- **TASK GOAL**:
Reproduce the following lines without changing anything in them.

%%

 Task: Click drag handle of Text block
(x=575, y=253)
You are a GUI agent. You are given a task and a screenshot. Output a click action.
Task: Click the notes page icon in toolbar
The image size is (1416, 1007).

%%

- **WRITTEN RESPONSE**:
 Task: Click drag handle of Text block
(x=575, y=253)
You are a GUI agent. You are given a task and a screenshot. Output a click action.
Task: Click the notes page icon in toolbar
The image size is (1416, 1007).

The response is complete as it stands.